What are the risks of cracking your knuckles?
A joint is a location where two bones meet. All joints are made up of an area known as a joint capsule, which is what protects the joint and contains a natural lubricant known as synovial fluid that’s necessary for healthy joint movement.
It’s precisely this lubricant that’s responsible for the infamous “cracking” sound, because there is dissolved air inside the joint capsule that’s released when force is applied to the knuckles. Small air pockets escape quickly, and the characteristic sound occurs.
After you crack your knuckles it’s not possible to repeat it immediately, because the joint has to settle back to its normal position and more air must dissolve into the synovial fluid. But after about fifteen minutes, it’s possible to crack the same knuckles again.
Why do so many people enjoy cracking their knuckles?

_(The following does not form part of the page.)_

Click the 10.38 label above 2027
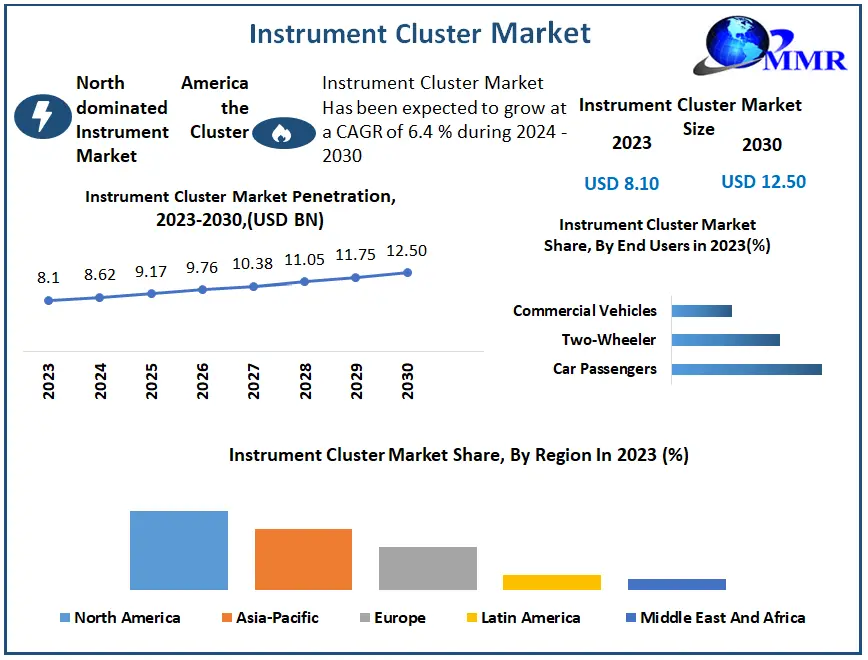This screenshot has height=660, width=868. tap(254, 263)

Most experts think that knuckle cracking is a nervous habit. But it can also be a pleasurable habit because by stretching the joints, the nerves are stimulated in that area. It’s been estimated that between 25% and 54% of people have this habit, and that it’s more commonly seen in men than in women.
What happens to your knuckles when you crack them?

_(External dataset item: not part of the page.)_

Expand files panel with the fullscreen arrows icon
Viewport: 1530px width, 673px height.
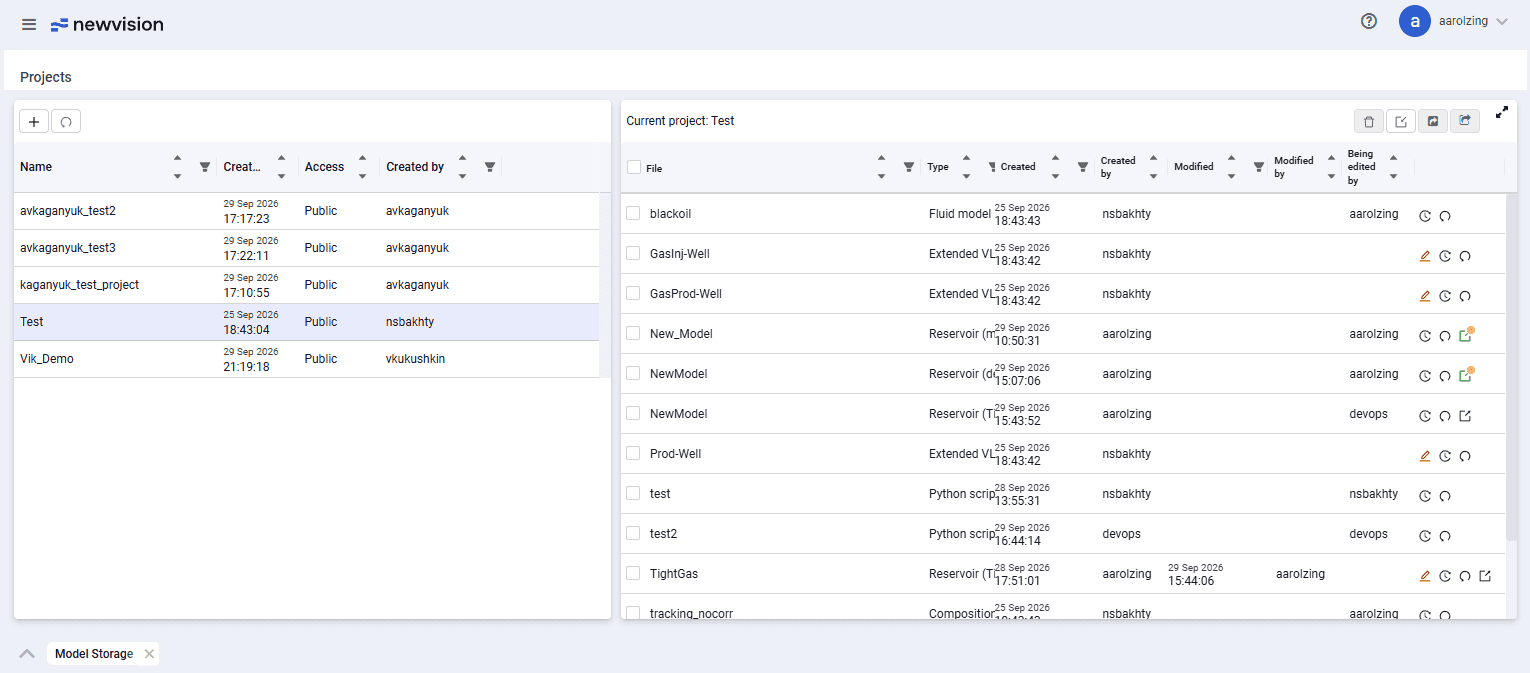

Lots of people crack their knuckles constantly, even though it can irritate or even cause discomfort for the people around them. Studies have suggested that cracking your knuckles can actually lead to arthritis, instability in the joints, and a loss of strength or mobility in the hands. From a scientific point of view, cracking your knuckles over the course of many years can damage the cartilage that protects the joint. However, there’s still not enough evidence to show that this habit can eventually damage your hand motion.
One well-known study won the 2009 Ig Nobel award (an alternative award for unconventional scientific research). Donald Unger, and California physician, cracked the knuckles of his left hand for 60 years, at least twice a day. He never did the same to his right-hand knuckles and concluded that, after six decades, he had no signs of arthritis.
Another study that was conducted in Detroit in the 1990s analyzed the hands of 300 people over the age of 45, and found that 84% of them with inflammation in the joints used to crack their knuckles. They couldn’t find a direct relationship between the habit and the inflammation, however.
In any event, it’s curious to find that only people who formerly cracked their knuckles frequently have later experienced discomfort and inflammation.
For those who practice osteoarthritic medicine, that characteristic cracking sound is a sign that joint manipulation is being performed correctly, and even that a bone has been repositioned correctly.
The findings of various studies throughout the years are divided between those that argue that the habit can eventually damage the joints, and those that say it does not. The truth is that more research is needed to link knuckle cracking with arthritis later in life, because it’s a disorder that’s also caused by many other factors including genetics and age. Many hard years of scientific work remain.
How could that knuckle “crack” really be dangerous?
Aside from the unknown relationship between cracking your knuckles and the onset of arthritis, this habit can cause other damage, such as ligament tears, finger sprains, and thumb injuries – to name a few.